Exercise: Your output should consist of the data, copied exactly.
*** Opening of Listed entries ***
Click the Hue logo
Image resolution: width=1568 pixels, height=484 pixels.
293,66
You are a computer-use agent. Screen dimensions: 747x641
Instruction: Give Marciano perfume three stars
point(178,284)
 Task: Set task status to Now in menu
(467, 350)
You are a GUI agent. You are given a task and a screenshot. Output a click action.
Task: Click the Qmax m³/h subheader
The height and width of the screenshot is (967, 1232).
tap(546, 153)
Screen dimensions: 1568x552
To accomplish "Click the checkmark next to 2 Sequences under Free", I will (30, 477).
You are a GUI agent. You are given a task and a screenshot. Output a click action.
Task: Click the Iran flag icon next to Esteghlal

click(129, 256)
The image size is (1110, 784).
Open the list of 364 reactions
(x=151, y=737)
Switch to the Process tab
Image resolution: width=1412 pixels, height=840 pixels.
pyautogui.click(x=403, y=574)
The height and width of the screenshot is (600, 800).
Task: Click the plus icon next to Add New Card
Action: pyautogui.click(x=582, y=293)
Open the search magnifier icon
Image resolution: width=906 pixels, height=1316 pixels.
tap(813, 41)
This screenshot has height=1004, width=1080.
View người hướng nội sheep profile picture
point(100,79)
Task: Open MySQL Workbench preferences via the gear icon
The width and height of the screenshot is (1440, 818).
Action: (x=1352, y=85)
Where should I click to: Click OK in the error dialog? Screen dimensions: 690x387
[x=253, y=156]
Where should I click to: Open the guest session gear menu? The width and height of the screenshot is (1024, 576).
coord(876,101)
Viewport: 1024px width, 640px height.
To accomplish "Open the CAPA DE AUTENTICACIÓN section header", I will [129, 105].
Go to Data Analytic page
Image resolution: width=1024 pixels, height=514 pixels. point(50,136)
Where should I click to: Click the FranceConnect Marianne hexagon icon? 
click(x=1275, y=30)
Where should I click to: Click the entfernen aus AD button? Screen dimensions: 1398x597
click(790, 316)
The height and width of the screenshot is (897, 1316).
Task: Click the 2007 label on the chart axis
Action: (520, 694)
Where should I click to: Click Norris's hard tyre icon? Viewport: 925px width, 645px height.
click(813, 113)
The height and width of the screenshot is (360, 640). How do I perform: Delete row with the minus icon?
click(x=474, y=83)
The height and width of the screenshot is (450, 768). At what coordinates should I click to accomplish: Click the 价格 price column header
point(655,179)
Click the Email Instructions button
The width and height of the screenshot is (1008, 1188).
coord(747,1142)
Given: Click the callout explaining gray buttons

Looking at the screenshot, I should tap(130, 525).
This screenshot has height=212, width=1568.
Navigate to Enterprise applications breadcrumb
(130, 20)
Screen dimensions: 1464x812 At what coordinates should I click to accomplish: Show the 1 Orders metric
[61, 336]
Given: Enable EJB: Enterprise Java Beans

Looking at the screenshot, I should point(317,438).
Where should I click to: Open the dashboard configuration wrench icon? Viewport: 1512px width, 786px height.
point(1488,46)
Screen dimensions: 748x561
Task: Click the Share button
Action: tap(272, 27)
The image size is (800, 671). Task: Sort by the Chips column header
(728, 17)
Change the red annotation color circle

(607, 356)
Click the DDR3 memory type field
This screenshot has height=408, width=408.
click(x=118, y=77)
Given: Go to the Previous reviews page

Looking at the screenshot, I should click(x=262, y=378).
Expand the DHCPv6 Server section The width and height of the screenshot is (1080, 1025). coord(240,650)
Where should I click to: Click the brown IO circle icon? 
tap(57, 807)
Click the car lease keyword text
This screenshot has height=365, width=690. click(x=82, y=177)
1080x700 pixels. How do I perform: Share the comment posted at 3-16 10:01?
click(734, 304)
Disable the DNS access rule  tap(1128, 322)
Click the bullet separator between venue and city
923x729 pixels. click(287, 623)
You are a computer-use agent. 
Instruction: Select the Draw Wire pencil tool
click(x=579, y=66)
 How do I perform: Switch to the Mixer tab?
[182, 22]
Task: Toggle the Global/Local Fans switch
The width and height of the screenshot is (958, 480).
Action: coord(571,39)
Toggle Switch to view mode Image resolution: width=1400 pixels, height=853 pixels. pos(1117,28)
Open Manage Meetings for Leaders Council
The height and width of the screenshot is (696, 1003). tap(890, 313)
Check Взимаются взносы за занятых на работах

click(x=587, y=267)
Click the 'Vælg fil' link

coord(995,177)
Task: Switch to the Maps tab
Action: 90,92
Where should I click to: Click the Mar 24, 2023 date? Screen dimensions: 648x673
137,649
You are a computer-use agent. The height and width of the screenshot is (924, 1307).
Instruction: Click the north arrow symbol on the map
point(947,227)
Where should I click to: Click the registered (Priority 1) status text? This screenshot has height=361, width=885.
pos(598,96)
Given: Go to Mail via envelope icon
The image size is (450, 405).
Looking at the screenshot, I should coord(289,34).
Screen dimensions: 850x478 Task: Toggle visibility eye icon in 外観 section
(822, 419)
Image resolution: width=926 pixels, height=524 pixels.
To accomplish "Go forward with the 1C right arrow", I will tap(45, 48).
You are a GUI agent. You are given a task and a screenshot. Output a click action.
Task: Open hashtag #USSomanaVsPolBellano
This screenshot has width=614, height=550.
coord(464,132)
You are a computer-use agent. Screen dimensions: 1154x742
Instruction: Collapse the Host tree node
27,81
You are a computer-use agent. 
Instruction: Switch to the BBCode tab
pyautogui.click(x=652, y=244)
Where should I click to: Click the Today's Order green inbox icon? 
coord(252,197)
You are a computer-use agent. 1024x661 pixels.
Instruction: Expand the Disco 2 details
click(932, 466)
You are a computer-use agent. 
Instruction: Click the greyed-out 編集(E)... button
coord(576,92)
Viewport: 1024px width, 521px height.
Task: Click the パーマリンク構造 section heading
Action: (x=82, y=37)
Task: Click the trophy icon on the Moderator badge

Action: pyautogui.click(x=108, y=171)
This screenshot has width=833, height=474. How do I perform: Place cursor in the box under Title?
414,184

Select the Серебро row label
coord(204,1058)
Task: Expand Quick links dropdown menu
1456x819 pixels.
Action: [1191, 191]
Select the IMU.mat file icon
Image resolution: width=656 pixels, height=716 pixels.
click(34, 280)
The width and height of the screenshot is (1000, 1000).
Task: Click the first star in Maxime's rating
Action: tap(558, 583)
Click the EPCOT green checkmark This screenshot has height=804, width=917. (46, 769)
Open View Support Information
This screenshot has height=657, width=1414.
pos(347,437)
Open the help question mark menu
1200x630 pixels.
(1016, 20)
*** Close of Listed entries ***
Response to this task:
Click the Hue logo
Image resolution: width=1568 pixels, height=484 pixels.
293,66
You are a computer-use agent. Screen dimensions: 747x641
Instruction: Give Marciano perfume three stars
point(178,284)
 Task: Set task status to Now in menu
(467, 350)
You are a GUI agent. You are given a task and a screenshot. Output a click action.
Task: Click the Qmax m³/h subheader
The height and width of the screenshot is (967, 1232).
tap(546, 153)
Screen dimensions: 1568x552
To accomplish "Click the checkmark next to 2 Sequences under Free", I will (30, 477).
You are a GUI agent. You are given a task and a screenshot. Output a click action.
Task: Click the Iran flag icon next to Esteghlal

click(129, 256)
The image size is (1110, 784).
Open the list of 364 reactions
(x=151, y=737)
Switch to the Process tab
Image resolution: width=1412 pixels, height=840 pixels.
pyautogui.click(x=403, y=574)
The height and width of the screenshot is (600, 800).
Task: Click the plus icon next to Add New Card
Action: pyautogui.click(x=582, y=293)
Open the search magnifier icon
Image resolution: width=906 pixels, height=1316 pixels.
tap(813, 41)
This screenshot has height=1004, width=1080.
View người hướng nội sheep profile picture
point(100,79)
Task: Open MySQL Workbench preferences via the gear icon
The width and height of the screenshot is (1440, 818).
Action: (x=1352, y=85)
Where should I click to: Click OK in the error dialog? Screen dimensions: 690x387
[x=253, y=156]
Where should I click to: Open the guest session gear menu? The width and height of the screenshot is (1024, 576).
coord(876,101)
Viewport: 1024px width, 640px height.
To accomplish "Open the CAPA DE AUTENTICACIÓN section header", I will [129, 105].
Go to Data Analytic page
Image resolution: width=1024 pixels, height=514 pixels. point(50,136)
Where should I click to: Click the FranceConnect Marianne hexagon icon? 
click(x=1275, y=30)
Where should I click to: Click the entfernen aus AD button? Screen dimensions: 1398x597
click(790, 316)
The height and width of the screenshot is (897, 1316).
Task: Click the 2007 label on the chart axis
Action: (520, 694)
Where should I click to: Click Norris's hard tyre icon? Viewport: 925px width, 645px height.
click(813, 113)
The height and width of the screenshot is (360, 640). How do I perform: Delete row with the minus icon?
click(x=474, y=83)
The height and width of the screenshot is (450, 768). At what coordinates should I click to accomplish: Click the 价格 price column header
point(655,179)
Click the Email Instructions button
The width and height of the screenshot is (1008, 1188).
coord(747,1142)
Given: Click the callout explaining gray buttons

Looking at the screenshot, I should tap(130, 525).
This screenshot has height=212, width=1568.
Navigate to Enterprise applications breadcrumb
(130, 20)
Screen dimensions: 1464x812 At what coordinates should I click to accomplish: Show the 1 Orders metric
[61, 336]
Given: Enable EJB: Enterprise Java Beans

Looking at the screenshot, I should point(317,438).
Where should I click to: Open the dashboard configuration wrench icon? Viewport: 1512px width, 786px height.
point(1488,46)
Screen dimensions: 748x561
Task: Click the Share button
Action: tap(272, 27)
The image size is (800, 671). Task: Sort by the Chips column header
(728, 17)
Change the red annotation color circle

(607, 356)
Click the DDR3 memory type field
This screenshot has height=408, width=408.
click(x=118, y=77)
Given: Go to the Previous reviews page

Looking at the screenshot, I should click(x=262, y=378).
Expand the DHCPv6 Server section The width and height of the screenshot is (1080, 1025). coord(240,650)
Where should I click to: Click the brown IO circle icon? 
tap(57, 807)
Click the car lease keyword text
This screenshot has height=365, width=690. click(x=82, y=177)
1080x700 pixels. How do I perform: Share the comment posted at 3-16 10:01?
click(734, 304)
Disable the DNS access rule  tap(1128, 322)
Click the bullet separator between venue and city
923x729 pixels. click(287, 623)
You are a computer-use agent. 
Instruction: Select the Draw Wire pencil tool
click(x=579, y=66)
 How do I perform: Switch to the Mixer tab?
[182, 22]
Task: Toggle the Global/Local Fans switch
The width and height of the screenshot is (958, 480).
Action: coord(571,39)
Toggle Switch to view mode Image resolution: width=1400 pixels, height=853 pixels. pos(1117,28)
Open Manage Meetings for Leaders Council
The height and width of the screenshot is (696, 1003). tap(890, 313)
Check Взимаются взносы за занятых на работах

click(x=587, y=267)
Click the 'Vælg fil' link

coord(995,177)
Task: Switch to the Maps tab
Action: 90,92
Where should I click to: Click the Mar 24, 2023 date? Screen dimensions: 648x673
137,649
You are a computer-use agent. The height and width of the screenshot is (924, 1307).
Instruction: Click the north arrow symbol on the map
point(947,227)
Where should I click to: Click the registered (Priority 1) status text? This screenshot has height=361, width=885.
pos(598,96)
Given: Go to Mail via envelope icon
The image size is (450, 405).
Looking at the screenshot, I should coord(289,34).
Screen dimensions: 850x478 Task: Toggle visibility eye icon in 外観 section
(822, 419)
Image resolution: width=926 pixels, height=524 pixels.
To accomplish "Go forward with the 1C right arrow", I will tap(45, 48).
You are a GUI agent. You are given a task and a screenshot. Output a click action.
Task: Open hashtag #USSomanaVsPolBellano
This screenshot has width=614, height=550.
coord(464,132)
You are a computer-use agent. Screen dimensions: 1154x742
Instruction: Collapse the Host tree node
27,81
You are a computer-use agent. 
Instruction: Switch to the BBCode tab
pyautogui.click(x=652, y=244)
Where should I click to: Click the Today's Order green inbox icon? 
coord(252,197)
You are a computer-use agent. 1024x661 pixels.
Instruction: Expand the Disco 2 details
click(932, 466)
You are a computer-use agent. 
Instruction: Click the greyed-out 編集(E)... button
coord(576,92)
Viewport: 1024px width, 521px height.
Task: Click the パーマリンク構造 section heading
Action: (x=82, y=37)
Task: Click the trophy icon on the Moderator badge

Action: pyautogui.click(x=108, y=171)
This screenshot has width=833, height=474. How do I perform: Place cursor in the box under Title?
414,184

Select the Серебро row label
coord(204,1058)
Task: Expand Quick links dropdown menu
1456x819 pixels.
Action: [1191, 191]
Select the IMU.mat file icon
Image resolution: width=656 pixels, height=716 pixels.
click(34, 280)
The width and height of the screenshot is (1000, 1000).
Task: Click the first star in Maxime's rating
Action: tap(558, 583)
Click the EPCOT green checkmark This screenshot has height=804, width=917. (46, 769)
Open View Support Information
This screenshot has height=657, width=1414.
pos(347,437)
Open the help question mark menu
1200x630 pixels.
(1016, 20)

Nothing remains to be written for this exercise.